Залив Терпения
и на травы подводные, и на кусочек слюды,
ты все знаешь, а делаешь вид, что не знаешь.
и даже если ты боишься воды,
ты не боишься воды.
Новое платье
Я, лицом опрокинута, в купол смотрю.
Александр Блок. Балаганчик
когда младшая дочка — моя бабушка — подросла, они жили на Пильтуне. Марина, задорная, простая, с круглым лицом, напрашивалась доехать на грузовике до буровых и лазать в горах песка и камней, выброшенных из-под земли, а потом возвращаться пешком домой, когда захочется. вместе с сестрой Любой из юбок они делали платья, натягивая их на грудь и подвязывая на талии, и бегали с голыми плечами, за что Нина Петровна стыдила их, а они бунтовали. девочка любила отца. он возил ее на мотоцикле, усаживая в смешную люльку, собирать цветы и ягоды, а сам в то время охотился. больше всего ей нравилась сон-трава — ею она прокладывала страницы скучных книг, чтобы потом, когда получится гербарий, было интересней перечитывать: если надавить на нее пальцем, а потом резко закрыть книгу, на страницах проявятся смешные сиреневые пятна.
однажды во время охоты они с отцом въехали в бухту, где развалились на песке несколько тюленей.
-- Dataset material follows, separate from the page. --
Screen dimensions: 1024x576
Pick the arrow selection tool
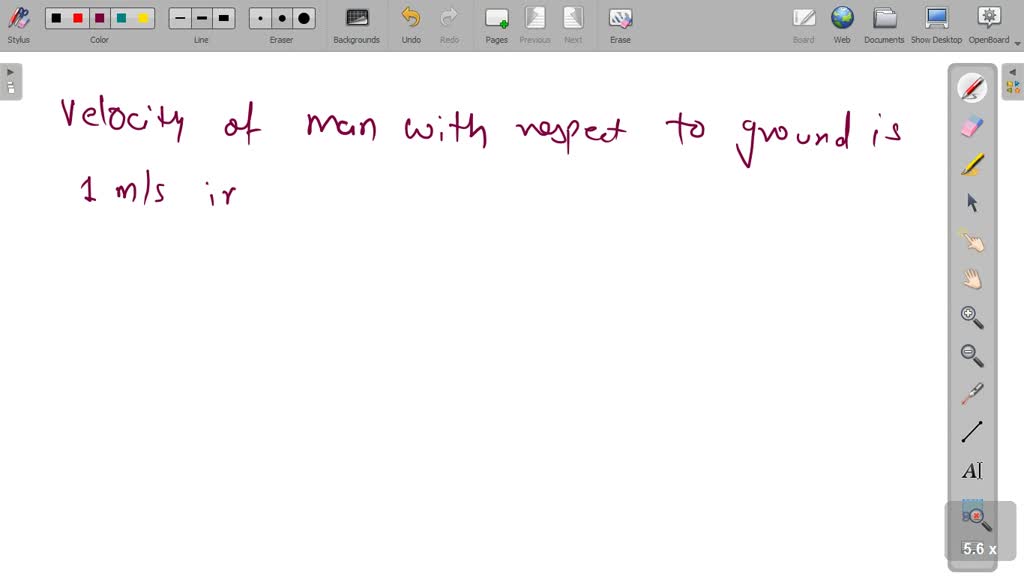click(x=972, y=203)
Марина спрыгнула и понеслась к ним, не обратив внимания на крики отца. тюлени были гладкие и мягкие, как большие слезы, и ей казалось, что с ними можно подружиться. звери не обращали на нее внимания, пока она бежала, но когда остановилась на расстоянии метра, один из тюленей двинулся в ее сторону, поднимаясь и опускаясь, как огромная смешная мочалка. Марине стало весело, она вытянула руку, чтобы коснуться его мокрого носа. тюлень крякнул, чтобы отпугнуть странное девчачье существо. она быстро отпрянула, развернулась обратно к отцу и вдруг замерла, увидев, как тот, стоя чуть правее вдали, целится в животное из ружья. ей показалось, что она стала с тюленем одним целым и этот выстрел предназначается им обоим. Марина попыталась крикнуть, но испуг был так силен, что она смогла лишь выдохнуть комочек смятого крика и через мгновение услышала выстрел.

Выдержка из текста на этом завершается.